So how is Bill Clinton helping President Barack Obama by praising Mitt Romney?
In an appearance on CNN last week, Clinton said that Mitt Romney has a “sterling business career” and argued that the Obama campaign shouldn’t focus on Romney’s business record.
“I don’t think we ought to get into the position where we say this is bad work; this is good work,” Clinton said, adding: “There’s no question that, in terms of getting up, going to the office, and basically performing the essential functions of the office, a man who’s been governor and had a sterling business career crosses the qualification threshold.”
Either Clinton didn’t get the campaign strategy memo – or he chose not to stick to the script because the Obama campaign’s coordinated attack on Romney centers on Romney’s questionable business dealings with Bain Capital.
From now until Election Day, the Obama campaign plans to release a series of ads linking Romney to shutting down thriving businesses like Bain, laying off thousands of employees and pocketing profits while workers struggled to make ends meet. One former Bain employee called Bain a “vampire” that “sucked blood” from the workers.
Last week, the Obama campaign pointed to Ampad, which was acquired by Romney in 1994 and quickly closed a plant in Marion, Indiana which cost all 250 workers their jobs.
Ampad went on to lose a total of 1,500 jobs while Romney and his investors multiplied their initial investment 20 times over.
So while the Obama campaign is blasting Romney for shortchanging workers with greedy business practices, Clinton is telling voters that Romney is a good businessman.
And on Tuesday, Clinton did it again. This time, Clinton likely caused Obama aides to scream when he told CNBC that he wouldn't have a problem with Congress temporarily extending all the Bush tax cuts, which are due to expire at the end of the year.
What? This is the exact opposite position that Obama has taken on the Bush tax cuts. So are these two men supposed to be friends? I doubt it.
There’s definitely some confusion with the message the Obama campaign is sending to voters. Is Clinton deliberately trying to sabotage Obama? Did he misspeak? Why doesn’t he follow the campaign’s blueprint?

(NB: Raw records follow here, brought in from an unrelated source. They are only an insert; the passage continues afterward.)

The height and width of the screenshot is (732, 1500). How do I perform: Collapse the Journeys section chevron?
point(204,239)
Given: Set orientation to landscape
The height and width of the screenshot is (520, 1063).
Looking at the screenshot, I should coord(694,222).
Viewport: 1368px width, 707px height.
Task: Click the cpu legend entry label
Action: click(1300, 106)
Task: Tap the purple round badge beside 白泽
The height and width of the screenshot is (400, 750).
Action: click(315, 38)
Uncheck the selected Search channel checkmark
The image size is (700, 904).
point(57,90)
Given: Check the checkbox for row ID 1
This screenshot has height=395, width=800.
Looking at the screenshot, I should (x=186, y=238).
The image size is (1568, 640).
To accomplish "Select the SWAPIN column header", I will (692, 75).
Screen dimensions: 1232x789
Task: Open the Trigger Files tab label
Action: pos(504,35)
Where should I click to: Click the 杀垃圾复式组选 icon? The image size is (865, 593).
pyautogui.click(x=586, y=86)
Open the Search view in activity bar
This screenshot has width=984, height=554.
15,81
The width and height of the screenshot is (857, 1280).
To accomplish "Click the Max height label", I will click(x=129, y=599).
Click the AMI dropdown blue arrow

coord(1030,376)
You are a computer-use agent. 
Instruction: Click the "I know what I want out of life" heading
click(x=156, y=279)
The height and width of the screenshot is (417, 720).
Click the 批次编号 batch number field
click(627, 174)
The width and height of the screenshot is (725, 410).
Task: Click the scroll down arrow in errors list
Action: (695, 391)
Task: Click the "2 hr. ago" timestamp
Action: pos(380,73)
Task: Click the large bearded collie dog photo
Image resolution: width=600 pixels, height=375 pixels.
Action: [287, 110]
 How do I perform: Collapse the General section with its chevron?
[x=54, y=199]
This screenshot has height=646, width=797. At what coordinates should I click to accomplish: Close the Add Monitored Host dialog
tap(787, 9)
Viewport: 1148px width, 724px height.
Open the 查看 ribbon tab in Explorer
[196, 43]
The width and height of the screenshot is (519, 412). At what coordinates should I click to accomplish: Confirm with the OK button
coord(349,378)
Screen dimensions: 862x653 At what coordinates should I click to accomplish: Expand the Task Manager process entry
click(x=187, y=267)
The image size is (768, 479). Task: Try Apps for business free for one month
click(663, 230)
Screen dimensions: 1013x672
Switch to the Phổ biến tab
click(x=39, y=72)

The short answer is this: Obama and Clinton have a complicated relationship.
Clinton has always been a loose cannon and Obama campaign advisers know they can’t control everything that Clinton says so they are forced to take the good with the bad and live with it.
“They still are little bit wary about President Clinton and they're still always a little bit worried that maybe he has some other agenda, and maybe it's on behalf of his wife for 2016, that he might not be fully a team player,” journalist John Heilemann, author of Game Change, told NPR.
“And so, they do keep him at arm's length a little bit. And then, every once in a while on some small thing, he'll inject himself in a way that reminds the Obama people he kind of can be a live grenade,” Heilemann added. “And that happened again just last week when he went on the Piers Morgan show and defended Mitt Romney's tenure at Bain Capital.”
Indeed, Clinton’s timing is always suspect. Always calculated in his comments, Clinton made his remarks about Romney as a new CNN poll shows that Obama and Romney are neck and neck heading into the November presidential election.
A new CNN/ORC International survey has found that 49 percent of registered voters say they would vote for Obama if the November election were held today, while 46 percent say they would choose Romney.
On Monday, the Obama campaign released a new television ad entitled “Heard it Before” that highlights Romney's failed economic record as Gov. of Massachusetts.
“When running for Governor, Romney promised more jobs, less debt and smaller government,” Obama campaign aides said. “Once in office, he fell short on those promises and more – Massachusetts plummeted to 47th out of 50 in job creation, taxpayers were left with more debt per person than in any other state, and the size of government increased.”
Meanwhile, Clinton campaigned with Obama at three high-end fundraisers in New York this week, which was expected to haul in millions of dollars for Obama’s re-election effort. One gala is scheduled for the Waldorf-Astoria hotel and the last event of the night, dubbed "Barack on Broadway," will be held at the New Amsterdam Theatre.
Clinton called the Republican economic plan “crazy” and steered clear of praising Romney’s business acumen.
“He’s got good policies. He's got a good record. He's made the best of a very challenging situation. He deserves to be reelected,” Clinton told a cheering crowd about Obama.
But just like the Wizard of Oz, Bill Clinton always summons the same nagging question: What’s really behind the curtain?